Only the lines below from the one containing "Where should I click to: Click the Import/Export" to the one containing "Take a snapshot" should be repeated, both included and unchanged.
╭─ GIVEN RECORDS
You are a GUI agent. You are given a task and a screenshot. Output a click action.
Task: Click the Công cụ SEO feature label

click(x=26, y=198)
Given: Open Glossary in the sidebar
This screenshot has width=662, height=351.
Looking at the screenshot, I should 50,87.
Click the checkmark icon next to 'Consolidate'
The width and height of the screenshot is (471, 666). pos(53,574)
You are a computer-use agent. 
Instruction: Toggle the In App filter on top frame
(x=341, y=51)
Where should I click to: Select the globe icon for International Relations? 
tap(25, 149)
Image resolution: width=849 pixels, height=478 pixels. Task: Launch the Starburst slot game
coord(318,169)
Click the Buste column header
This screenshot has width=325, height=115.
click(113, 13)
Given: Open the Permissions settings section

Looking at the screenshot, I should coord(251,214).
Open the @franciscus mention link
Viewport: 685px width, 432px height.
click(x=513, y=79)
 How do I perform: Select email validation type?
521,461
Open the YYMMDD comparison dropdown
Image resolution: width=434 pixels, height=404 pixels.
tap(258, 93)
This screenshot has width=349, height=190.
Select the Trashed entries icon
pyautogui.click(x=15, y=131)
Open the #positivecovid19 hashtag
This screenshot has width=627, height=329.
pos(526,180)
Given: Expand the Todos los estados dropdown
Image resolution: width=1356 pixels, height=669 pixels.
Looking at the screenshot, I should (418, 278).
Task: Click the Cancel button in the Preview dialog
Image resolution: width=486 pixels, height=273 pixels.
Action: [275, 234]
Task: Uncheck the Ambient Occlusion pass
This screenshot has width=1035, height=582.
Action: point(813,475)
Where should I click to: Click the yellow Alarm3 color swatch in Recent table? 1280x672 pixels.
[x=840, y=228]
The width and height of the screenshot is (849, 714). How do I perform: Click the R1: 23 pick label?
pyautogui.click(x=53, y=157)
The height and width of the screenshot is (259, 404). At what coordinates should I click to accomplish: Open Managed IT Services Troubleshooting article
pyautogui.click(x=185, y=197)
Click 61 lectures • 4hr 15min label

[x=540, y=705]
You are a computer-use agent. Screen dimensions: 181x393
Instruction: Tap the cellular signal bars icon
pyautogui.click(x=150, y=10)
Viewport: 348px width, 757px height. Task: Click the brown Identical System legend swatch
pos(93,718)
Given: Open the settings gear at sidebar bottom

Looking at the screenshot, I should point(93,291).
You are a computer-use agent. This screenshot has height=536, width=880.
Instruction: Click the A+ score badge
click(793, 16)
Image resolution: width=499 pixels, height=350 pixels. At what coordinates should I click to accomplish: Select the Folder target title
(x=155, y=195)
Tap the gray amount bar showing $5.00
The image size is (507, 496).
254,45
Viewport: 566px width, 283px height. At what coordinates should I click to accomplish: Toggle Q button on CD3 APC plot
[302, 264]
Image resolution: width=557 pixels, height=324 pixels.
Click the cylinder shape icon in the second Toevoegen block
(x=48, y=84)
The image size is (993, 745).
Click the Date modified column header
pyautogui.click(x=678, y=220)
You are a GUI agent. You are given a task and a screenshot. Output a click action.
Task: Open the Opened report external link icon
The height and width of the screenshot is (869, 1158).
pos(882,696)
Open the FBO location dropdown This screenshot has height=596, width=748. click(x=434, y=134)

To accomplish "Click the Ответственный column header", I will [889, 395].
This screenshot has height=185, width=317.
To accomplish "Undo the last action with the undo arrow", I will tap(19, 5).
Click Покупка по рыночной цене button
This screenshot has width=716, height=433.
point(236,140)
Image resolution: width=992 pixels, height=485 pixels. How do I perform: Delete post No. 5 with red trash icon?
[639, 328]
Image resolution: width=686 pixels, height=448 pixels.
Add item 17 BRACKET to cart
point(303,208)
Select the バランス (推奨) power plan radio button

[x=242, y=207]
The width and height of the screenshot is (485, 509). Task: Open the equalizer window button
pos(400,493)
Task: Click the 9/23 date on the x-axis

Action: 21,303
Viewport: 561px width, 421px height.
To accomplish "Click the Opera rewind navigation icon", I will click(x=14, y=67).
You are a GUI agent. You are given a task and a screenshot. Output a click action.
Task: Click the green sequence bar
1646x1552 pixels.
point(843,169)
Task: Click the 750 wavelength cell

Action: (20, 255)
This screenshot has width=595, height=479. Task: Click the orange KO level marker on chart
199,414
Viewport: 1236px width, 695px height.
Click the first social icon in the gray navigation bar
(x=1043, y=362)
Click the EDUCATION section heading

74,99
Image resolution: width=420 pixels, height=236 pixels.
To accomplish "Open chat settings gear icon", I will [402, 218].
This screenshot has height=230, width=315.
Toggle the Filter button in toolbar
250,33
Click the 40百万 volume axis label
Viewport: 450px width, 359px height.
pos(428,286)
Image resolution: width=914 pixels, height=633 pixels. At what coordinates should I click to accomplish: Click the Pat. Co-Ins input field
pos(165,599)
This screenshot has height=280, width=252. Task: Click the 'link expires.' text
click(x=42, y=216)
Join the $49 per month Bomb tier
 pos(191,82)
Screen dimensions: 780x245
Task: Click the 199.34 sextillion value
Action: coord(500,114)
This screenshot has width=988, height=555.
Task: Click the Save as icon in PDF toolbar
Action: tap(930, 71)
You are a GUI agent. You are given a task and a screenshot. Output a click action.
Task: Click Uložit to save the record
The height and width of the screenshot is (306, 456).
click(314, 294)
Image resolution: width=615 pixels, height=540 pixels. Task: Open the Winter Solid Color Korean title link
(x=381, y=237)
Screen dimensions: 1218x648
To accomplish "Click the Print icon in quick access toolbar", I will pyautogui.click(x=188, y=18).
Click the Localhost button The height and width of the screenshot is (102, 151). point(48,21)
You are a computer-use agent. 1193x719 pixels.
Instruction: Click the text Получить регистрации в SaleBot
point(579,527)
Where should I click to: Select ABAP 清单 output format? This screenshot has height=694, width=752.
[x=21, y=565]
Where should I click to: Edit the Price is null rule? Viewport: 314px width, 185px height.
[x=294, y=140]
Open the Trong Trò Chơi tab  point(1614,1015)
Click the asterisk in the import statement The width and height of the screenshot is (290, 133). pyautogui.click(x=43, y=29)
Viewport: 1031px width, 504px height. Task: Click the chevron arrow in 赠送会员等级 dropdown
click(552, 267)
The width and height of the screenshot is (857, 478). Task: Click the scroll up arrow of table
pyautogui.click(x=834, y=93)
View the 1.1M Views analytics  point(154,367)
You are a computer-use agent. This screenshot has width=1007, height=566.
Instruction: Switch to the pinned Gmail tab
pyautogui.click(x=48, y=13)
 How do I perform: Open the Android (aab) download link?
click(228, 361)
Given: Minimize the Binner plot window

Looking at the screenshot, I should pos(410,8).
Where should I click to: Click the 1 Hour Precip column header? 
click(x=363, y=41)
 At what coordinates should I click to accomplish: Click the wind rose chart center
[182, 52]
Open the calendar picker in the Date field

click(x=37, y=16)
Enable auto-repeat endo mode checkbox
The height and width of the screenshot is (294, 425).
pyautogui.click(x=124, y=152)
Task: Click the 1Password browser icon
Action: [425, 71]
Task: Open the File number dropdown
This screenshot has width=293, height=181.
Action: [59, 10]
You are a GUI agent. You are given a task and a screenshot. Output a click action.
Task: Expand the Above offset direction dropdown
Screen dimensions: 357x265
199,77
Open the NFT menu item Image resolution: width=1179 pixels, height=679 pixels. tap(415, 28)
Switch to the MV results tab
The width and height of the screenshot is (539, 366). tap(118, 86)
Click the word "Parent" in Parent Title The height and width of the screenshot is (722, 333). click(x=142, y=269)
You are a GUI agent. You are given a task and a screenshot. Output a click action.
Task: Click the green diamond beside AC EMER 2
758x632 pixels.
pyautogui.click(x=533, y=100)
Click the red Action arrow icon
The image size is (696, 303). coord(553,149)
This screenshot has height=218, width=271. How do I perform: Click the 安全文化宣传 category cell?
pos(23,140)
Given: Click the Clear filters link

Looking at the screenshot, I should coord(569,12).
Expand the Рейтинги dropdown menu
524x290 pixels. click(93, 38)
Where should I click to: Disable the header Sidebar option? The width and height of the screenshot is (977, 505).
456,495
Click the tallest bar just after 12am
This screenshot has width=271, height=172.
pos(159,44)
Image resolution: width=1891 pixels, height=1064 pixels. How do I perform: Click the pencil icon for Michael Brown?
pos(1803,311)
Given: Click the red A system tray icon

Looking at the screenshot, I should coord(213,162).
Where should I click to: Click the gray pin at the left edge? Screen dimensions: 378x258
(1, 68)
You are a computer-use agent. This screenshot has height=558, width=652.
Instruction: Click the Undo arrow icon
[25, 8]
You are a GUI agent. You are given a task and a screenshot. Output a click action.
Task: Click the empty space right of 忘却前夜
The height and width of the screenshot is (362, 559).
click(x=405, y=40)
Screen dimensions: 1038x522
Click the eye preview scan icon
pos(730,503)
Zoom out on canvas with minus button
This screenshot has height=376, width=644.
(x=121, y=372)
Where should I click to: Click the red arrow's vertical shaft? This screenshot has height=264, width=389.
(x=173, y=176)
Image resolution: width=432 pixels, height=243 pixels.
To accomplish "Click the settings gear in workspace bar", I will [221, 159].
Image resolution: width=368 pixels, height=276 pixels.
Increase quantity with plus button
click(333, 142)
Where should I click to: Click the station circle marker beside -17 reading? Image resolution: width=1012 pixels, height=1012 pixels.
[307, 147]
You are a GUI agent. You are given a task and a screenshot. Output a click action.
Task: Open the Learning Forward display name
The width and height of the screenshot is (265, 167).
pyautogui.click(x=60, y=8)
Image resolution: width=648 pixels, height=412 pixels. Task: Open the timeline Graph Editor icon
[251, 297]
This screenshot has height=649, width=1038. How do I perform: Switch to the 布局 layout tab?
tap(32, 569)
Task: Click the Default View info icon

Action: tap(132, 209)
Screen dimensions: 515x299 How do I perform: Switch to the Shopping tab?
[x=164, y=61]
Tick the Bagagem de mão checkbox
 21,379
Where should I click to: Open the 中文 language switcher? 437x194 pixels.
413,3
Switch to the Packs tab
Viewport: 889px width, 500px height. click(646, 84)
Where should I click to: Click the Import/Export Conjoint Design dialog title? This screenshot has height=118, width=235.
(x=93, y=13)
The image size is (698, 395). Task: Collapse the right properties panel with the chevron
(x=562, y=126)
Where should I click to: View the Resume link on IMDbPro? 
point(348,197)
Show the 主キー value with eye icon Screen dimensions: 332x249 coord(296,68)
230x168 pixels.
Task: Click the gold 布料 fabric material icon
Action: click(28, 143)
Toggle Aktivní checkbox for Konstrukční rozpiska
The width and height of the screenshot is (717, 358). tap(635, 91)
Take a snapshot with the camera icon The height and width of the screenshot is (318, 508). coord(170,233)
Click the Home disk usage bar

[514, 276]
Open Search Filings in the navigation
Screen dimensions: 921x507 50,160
╰─
ANSWER SPACE:
Where should I click to: Click the Import/Export Conjoint Design dialog title? This screenshot has height=118, width=235.
(x=93, y=13)
The image size is (698, 395). Task: Collapse the right properties panel with the chevron
(x=562, y=126)
Where should I click to: View the Resume link on IMDbPro? 
point(348,197)
Show the 主キー value with eye icon Screen dimensions: 332x249 coord(296,68)
230x168 pixels.
Task: Click the gold 布料 fabric material icon
Action: click(28, 143)
Toggle Aktivní checkbox for Konstrukční rozpiska
The width and height of the screenshot is (717, 358). tap(635, 91)
Take a snapshot with the camera icon The height and width of the screenshot is (318, 508). coord(170,233)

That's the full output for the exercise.